Fernando Coimbra está de volta, 11 anos depois do ótimo O Lobo Atrás da Porta (2014), numa versão com pitadas de Shakespeare, mas genuinamente carioca. Nada mais a cara do Brasil que o bom e velho jogo do bicho e seus chefes de ponto folclóricos e violentos, em uma história que é cheia de reviravoltas e puro suco de um Rio Janeiro idealizado. O próprio jogo do bicho, uma contravenção tratada como inocente, família, carnaval, novos ricos e bicheiros folclóricos, estão todos ali naquele ambiente de paranoia e ambição descontrolada de Regina e Irandir. O casal quer passar uma imagem de uma elite vencedora, respeitada, com experiência de vida no exterior, mas não passam de herdeiros de um sistema de corrupção, envolvendo a contravenção, violência e política, quase que cidadãos de bem, no mais pejorativo sentido da palavra, atolados de dívidas e vivendo de aparências, podem fazer qualquer coisa para se manter no salto alto. 

O diretor, com experiência em produções internacionais recentes como Narcos e Sand Castle, sabe conduzir bem toda essa paranoia, recheada de sangue, reviravolta e vingança, abusando da melhor maneira dos clichês básicos de filmes policiais brasileiros e de como o cinema nacional retrata a violência urbana. O estereótipo do mafioso bicheiro, muita violência visual exposta com maestria, mas é nos diálogos que o filme ganha o espectador. Frases bem utilizadas, pitacos afiados, bom humor e absurdo de situações fazem de Os Enforcados quase uma comédia de erros, provocados pelo delírio do casal, que desconfia (sabiamente) até do cachorro e das paredes da casa.

Leandra Leal está incrível como Regina. Numa perua decadente e sem norte, serve como voz manipuladora ao maleável marido, desconfia de tudo e todos e é sempre destaque com frases ótimas e marcantes numa atuação extraordinária. Irandhir Santos, se não tem o brilho de Leandra, não decepciona como o Macbeth do jogo do bicho, mandado e manobrado por Regina, não poupando balas e mortes para alavancar sua carreira e satisfazer sua esposa. Stepan Nercessian, brilhante como sempre, como o tio que é a encarnação perfeita do bicheiro clássico, respeitado pelo seu povo, envolvido na política como deputado, boa vida, sempre recheada por luxo, padrinho de escola de samba, exaltando seu poder.

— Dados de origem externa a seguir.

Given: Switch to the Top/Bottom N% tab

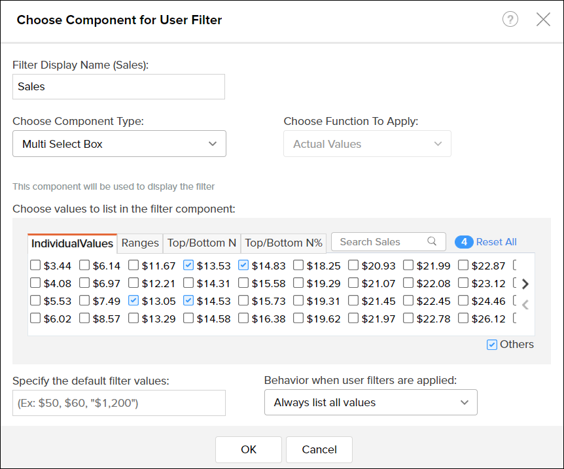Looking at the screenshot, I should pyautogui.click(x=283, y=243).
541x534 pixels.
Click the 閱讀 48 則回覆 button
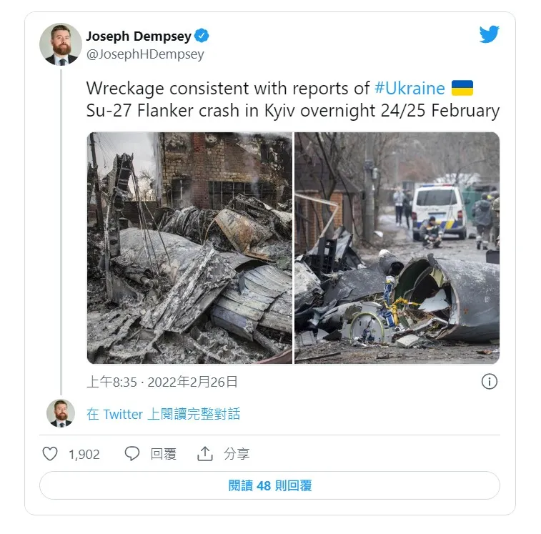point(270,485)
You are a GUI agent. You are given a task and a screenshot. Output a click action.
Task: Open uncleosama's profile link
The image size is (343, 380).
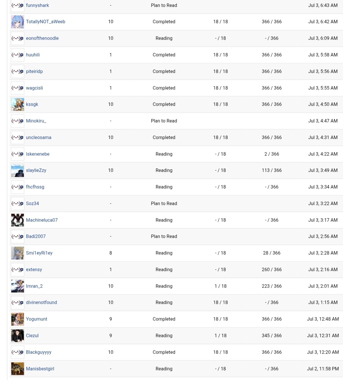click(39, 138)
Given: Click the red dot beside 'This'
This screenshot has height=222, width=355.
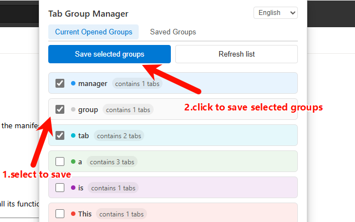Looking at the screenshot, I should pyautogui.click(x=73, y=214).
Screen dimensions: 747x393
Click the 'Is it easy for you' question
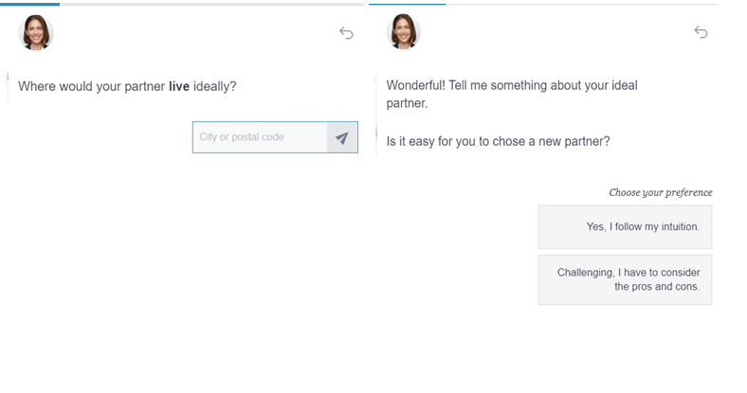coord(498,142)
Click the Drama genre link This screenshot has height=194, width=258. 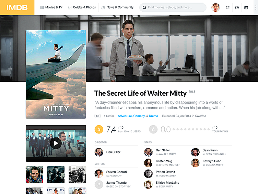pyautogui.click(x=153, y=116)
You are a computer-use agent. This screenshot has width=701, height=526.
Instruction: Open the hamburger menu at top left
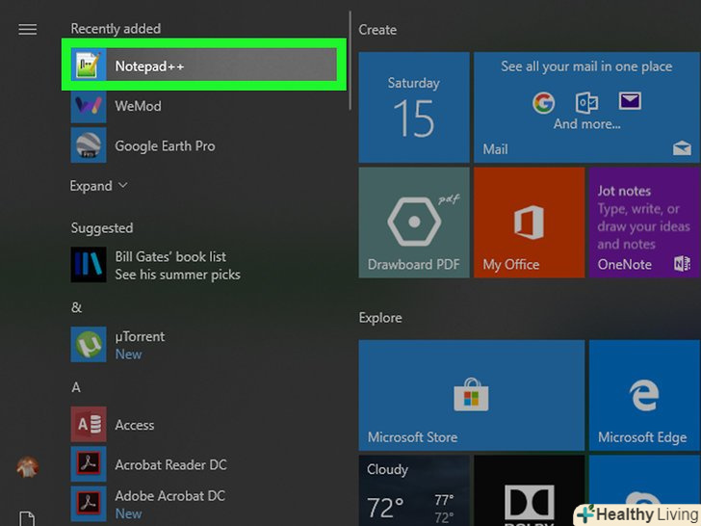point(27,29)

Irene Ravache também está divertidíssima como a mãe e cartomante de Regina, se a filha passa o tempo inteiro cheia de dúvidas e querendo dominar o marido, a mãe discretamente é quem assopra sutilmente todas essas dúvidas crueis e capitais da mente de Regina. Mas quem brilha também é a casa do casal. No alto de um morro, com vista privilegiada para o mar, ela é testemunha das agruras e tramoias de Regina e Valério. Em constante reforma, com pedreiros transitando, suas paredes, rebocos e tubulações parece que observam tudo. E ao mesmo tempo, além de ser o sonho da ascensão social da Regina, a casa e seus segredos geram constantes preocupações na sua lesada cabeça. Uma personagem importantíssima na construção da trama, servindo como cenário para os mais paranoicos pensamentos do casal.

A mistura de Macbeth, com Hamlet (a dúvida se o tio de Valério matou seu pai), com pitadas de policial brasileiro, crítica à elite tacanha do país, disposta a tudo pelo status, e o retrato convencional dos bicheiros, fazem de Os Enforcados uma excelente diversão, até porque no meio de tantas reviravoltas, crueldade e mortes, o humor transita fácil, ajudando a digerirmos o teatro do absurdo da tragédia carioca com ares shakespearianos de Regina e Valério.